The Brit Award for British Pop/R&B Act is an award given by the British Phonographic Industry (BPI), an organisation which represents record companies and artists in the United Kingdom. The accolade is presented at the Brit Awards, an annual celebration of British and international music. The winners and nominees were initially determined by the Brit Awards voting academy with over one-thousand members comprising record labels, publishers, managers, agents, media, and previous winners and nominees,  but starting with the 42nd Brit Awards ceremony, the award is voted by fans.

Boy band Five are the first winners of the category, while Westlife have the most wins, with two. The category was exclusively won by bands until 2006, when James Blunt became the first solo artist to receive the award. S Club 7 hold the record for most nominations without a win, with three. The current holder of the award is Harry Styles, as of 2023.

History
The award was first presented as Best British Pop Act at the 2000 Brit Awards and was retired in 2006.

━━━

• [Problems and tasks]
#1 Answer these questions about the Brit Award text above, one line each, marked (a), (b), (c):
(a) Who has voted for the award starting with the 42nd Brit Awards ceremony?
(b) Who was the first solo artist to receive the award, and in what year?
(c) Under what name was the award first presented, and at which ceremony?
#2 Extend the text above on the Brit Award for British Pop/R&B Act, starting after its final sentence.

• [Data excerpt]

━━━

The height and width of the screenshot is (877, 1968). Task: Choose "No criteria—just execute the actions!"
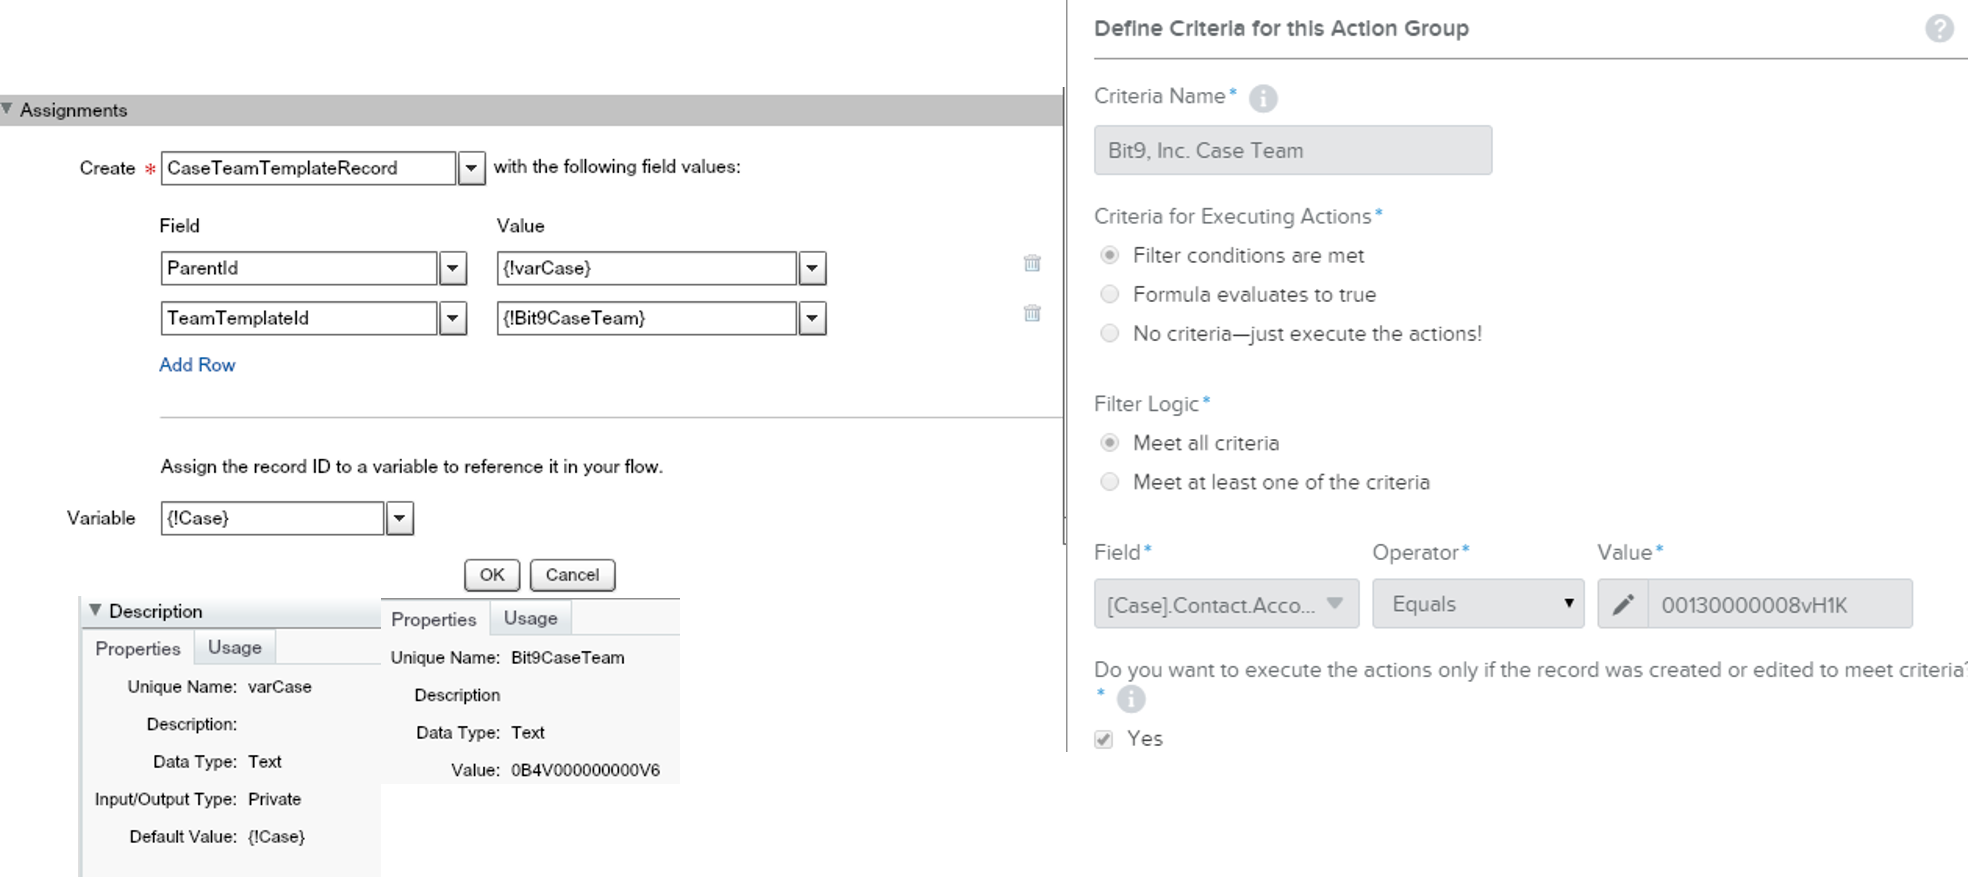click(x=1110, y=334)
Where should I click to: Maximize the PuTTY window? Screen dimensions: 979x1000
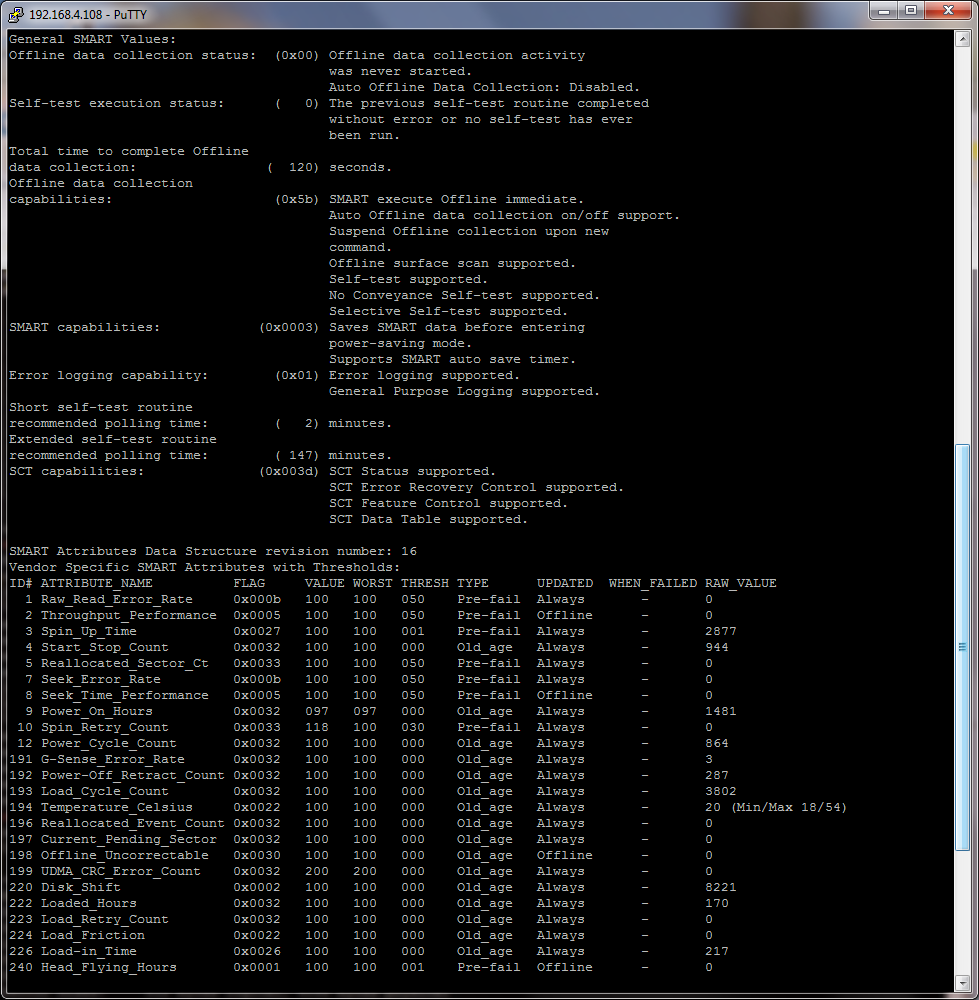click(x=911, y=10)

━━━

• [Outputs by task]
#1
(a) Fans
(b) James Blunt, in 2006
(c) Best British Pop Act, at the 2000 Brit Awards

#2
In 2021, it was announced that the category had been revived and renamed Best British Pop/R&B Act following the removal of gendered categories. This new iteration of the award was first presented at the 42nd Brit Awards and the winner is voted for by the public on TikTok alongside the three other genre categories (Rock/Alternative Act, Dance Act and Hip Hop/Grime/Rap Act).

Winners and nominees

British Pop Act (2000-2006)

British Pop/R&B Act (2022-present)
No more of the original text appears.